DE102005046429A1 - Fuel injection valve for internal combustion engine of motor vehicle, has needle and actuator with number of layers that are formed as individual film and have thickness of specific range - Google Patents

Abstract

The valve has a needle (3) that is actuated using a piezo-ceramic multi-layer actuator (2) cooperates with a valve closure body (4). The valve closure body forms a sealing seat (6) with a valve seat body (5). The actuator has a number of layers (7) that are formed as individual film. The thickness of the piezo-ceramic layers range between 120 micrometer and 500 micrometer. The films are made of ceramic green film of poly vinyl butyral base and of lead zirconate titanate that is doped with strontium, calcium and niobium.

Description

The The invention relates to a fuel injection valve with a piezoceramic Multilayer actuator according to the preamble of claim 1 further defined Art.

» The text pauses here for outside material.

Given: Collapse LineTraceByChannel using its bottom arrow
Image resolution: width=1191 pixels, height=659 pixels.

Fuel injection valves with piezoceramic multilayer actuators are, for example, by the DE 35 33 085 A1 or WO 03/05482 A1. For the metering of fuel for internal combustion engines, these documents each disclose a fuel injection valve in which a valve needle is designed to be actuatable by means of a piezoceramic multilayer actuator. By applying a voltage to the multilayer actuator, it can change in length to actuate the valve needle. Thus, a seat of the valve is opened, through which the fuel from the valve is injected into a combustion chamber of an internal combustion engine.

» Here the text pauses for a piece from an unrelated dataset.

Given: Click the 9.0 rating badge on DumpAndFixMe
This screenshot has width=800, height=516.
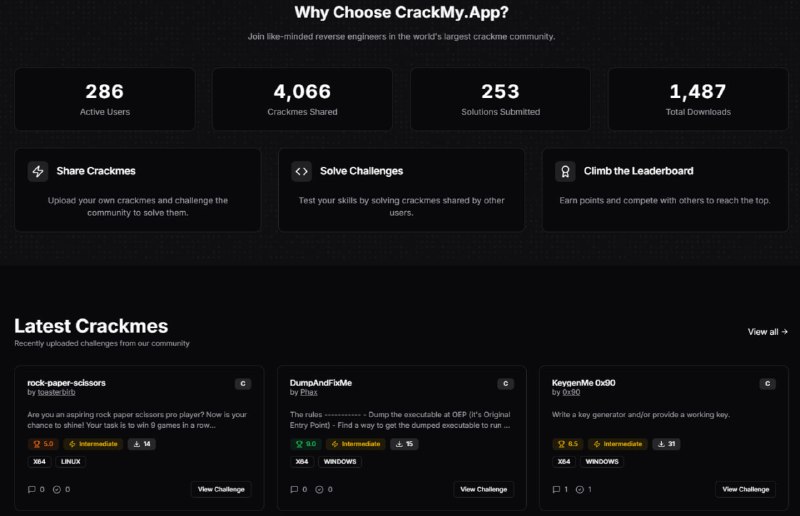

Of the Use of piezoelectric actuators, by means of which electrical Energy in mechanical energy is feasible, allow a precise control of fuel injection valves and thus a efficient and clean combustion of the fuel in the internal combustion engine.

In In practice, piezoceramic multilayer actuators with a an electrical voltage between 100 V and 200 V is applied, which depending on the length of the actuator results in an elongation of the order of magnitude between 30 .mu.m and 100 .mu.m, which in cooperation with a mechanical or hydraulic coupling for operation the valve is used.

The Design of fuel injection valves usually takes place such that at a high timing of the valve of about 30 injections per second during the lifetime of a vehicle approx. 1 billion operating cycles can be achieved, which are divided into individual injection sections such as pre-, Divide main and post-injection.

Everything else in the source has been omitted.